#### Information supplied:

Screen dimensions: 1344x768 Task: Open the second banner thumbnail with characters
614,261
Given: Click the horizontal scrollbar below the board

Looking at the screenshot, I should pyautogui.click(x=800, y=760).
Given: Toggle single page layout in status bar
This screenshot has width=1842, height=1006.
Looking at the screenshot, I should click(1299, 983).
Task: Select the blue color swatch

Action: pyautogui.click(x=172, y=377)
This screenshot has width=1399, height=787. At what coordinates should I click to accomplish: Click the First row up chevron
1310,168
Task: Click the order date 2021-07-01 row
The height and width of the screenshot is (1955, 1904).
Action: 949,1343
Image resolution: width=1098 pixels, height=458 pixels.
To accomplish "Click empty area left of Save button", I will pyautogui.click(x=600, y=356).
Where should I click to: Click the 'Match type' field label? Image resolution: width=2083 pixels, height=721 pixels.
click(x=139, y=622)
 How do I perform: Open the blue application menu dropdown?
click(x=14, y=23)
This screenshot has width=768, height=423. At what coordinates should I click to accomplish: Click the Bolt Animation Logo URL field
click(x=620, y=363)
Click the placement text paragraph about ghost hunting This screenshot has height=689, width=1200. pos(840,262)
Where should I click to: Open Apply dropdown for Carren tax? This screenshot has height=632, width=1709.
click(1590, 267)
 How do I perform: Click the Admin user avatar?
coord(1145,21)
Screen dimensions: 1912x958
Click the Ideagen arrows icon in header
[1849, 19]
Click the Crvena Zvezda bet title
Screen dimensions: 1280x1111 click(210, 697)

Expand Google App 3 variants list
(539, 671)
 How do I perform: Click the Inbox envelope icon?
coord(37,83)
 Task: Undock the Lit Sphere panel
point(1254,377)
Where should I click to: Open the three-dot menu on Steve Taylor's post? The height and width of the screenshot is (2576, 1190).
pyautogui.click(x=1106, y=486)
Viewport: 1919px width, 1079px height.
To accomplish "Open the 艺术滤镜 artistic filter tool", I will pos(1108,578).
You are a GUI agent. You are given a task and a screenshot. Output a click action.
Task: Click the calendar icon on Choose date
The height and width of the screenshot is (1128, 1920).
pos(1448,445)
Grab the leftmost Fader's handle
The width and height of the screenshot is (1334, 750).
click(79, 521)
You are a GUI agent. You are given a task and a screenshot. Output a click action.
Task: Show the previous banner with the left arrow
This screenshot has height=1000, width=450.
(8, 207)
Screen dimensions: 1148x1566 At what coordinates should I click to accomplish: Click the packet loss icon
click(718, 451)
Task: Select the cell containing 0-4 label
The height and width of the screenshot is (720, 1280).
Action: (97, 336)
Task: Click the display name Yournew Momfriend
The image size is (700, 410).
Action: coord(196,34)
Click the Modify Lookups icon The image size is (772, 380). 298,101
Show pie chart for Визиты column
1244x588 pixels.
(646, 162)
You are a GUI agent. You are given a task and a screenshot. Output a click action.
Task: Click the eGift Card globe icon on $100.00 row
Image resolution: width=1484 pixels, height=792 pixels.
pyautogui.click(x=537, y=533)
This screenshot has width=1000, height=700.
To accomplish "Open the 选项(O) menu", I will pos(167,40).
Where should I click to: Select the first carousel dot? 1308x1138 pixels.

#### What you are asked to do:
Repeat the records exactly, including every line.

#### Answer to this exercise:
Screen dimensions: 1344x768 Task: Open the second banner thumbnail with characters
614,261
Given: Click the horizontal scrollbar below the board

Looking at the screenshot, I should pyautogui.click(x=800, y=760).
Given: Toggle single page layout in status bar
This screenshot has width=1842, height=1006.
Looking at the screenshot, I should click(1299, 983).
Task: Select the blue color swatch

Action: pyautogui.click(x=172, y=377)
This screenshot has width=1399, height=787. At what coordinates should I click to accomplish: Click the First row up chevron
1310,168
Task: Click the order date 2021-07-01 row
The height and width of the screenshot is (1955, 1904).
Action: 949,1343
Image resolution: width=1098 pixels, height=458 pixels.
To accomplish "Click empty area left of Save button", I will pyautogui.click(x=600, y=356).
Where should I click to: Click the 'Match type' field label? Image resolution: width=2083 pixels, height=721 pixels.
click(x=139, y=622)
 How do I perform: Open the blue application menu dropdown?
click(x=14, y=23)
This screenshot has width=768, height=423. At what coordinates should I click to accomplish: Click the Bolt Animation Logo URL field
click(x=620, y=363)
Click the placement text paragraph about ghost hunting This screenshot has height=689, width=1200. pos(840,262)
Where should I click to: Open Apply dropdown for Carren tax? This screenshot has height=632, width=1709.
click(1590, 267)
 How do I perform: Click the Admin user avatar?
coord(1145,21)
Screen dimensions: 1912x958
Click the Ideagen arrows icon in header
[1849, 19]
Click the Crvena Zvezda bet title
Screen dimensions: 1280x1111 click(210, 697)

Expand Google App 3 variants list
(539, 671)
 How do I perform: Click the Inbox envelope icon?
coord(37,83)
 Task: Undock the Lit Sphere panel
point(1254,377)
Where should I click to: Open the three-dot menu on Steve Taylor's post? The height and width of the screenshot is (2576, 1190).
pyautogui.click(x=1106, y=486)
Viewport: 1919px width, 1079px height.
To accomplish "Open the 艺术滤镜 artistic filter tool", I will pos(1108,578).
You are a GUI agent. You are given a task and a screenshot. Output a click action.
Task: Click the calendar icon on Choose date
The height and width of the screenshot is (1128, 1920).
pos(1448,445)
Grab the leftmost Fader's handle
The width and height of the screenshot is (1334, 750).
click(79, 521)
You are a GUI agent. You are given a task and a screenshot. Output a click action.
Task: Show the previous banner with the left arrow
This screenshot has height=1000, width=450.
(8, 207)
Screen dimensions: 1148x1566 At what coordinates should I click to accomplish: Click the packet loss icon
click(718, 451)
Task: Select the cell containing 0-4 label
The height and width of the screenshot is (720, 1280).
Action: (97, 336)
Task: Click the display name Yournew Momfriend
The image size is (700, 410).
Action: coord(196,34)
Click the Modify Lookups icon The image size is (772, 380). 298,101
Show pie chart for Визиты column
1244x588 pixels.
(646, 162)
You are a GUI agent. You are given a task and a screenshot. Output a click action.
Task: Click the eGift Card globe icon on $100.00 row
Image resolution: width=1484 pixels, height=792 pixels.
pyautogui.click(x=537, y=533)
This screenshot has width=1000, height=700.
To accomplish "Open the 选项(O) menu", I will pos(167,40).
Where should I click to: Select the first carousel dot? 1308x1138 pixels.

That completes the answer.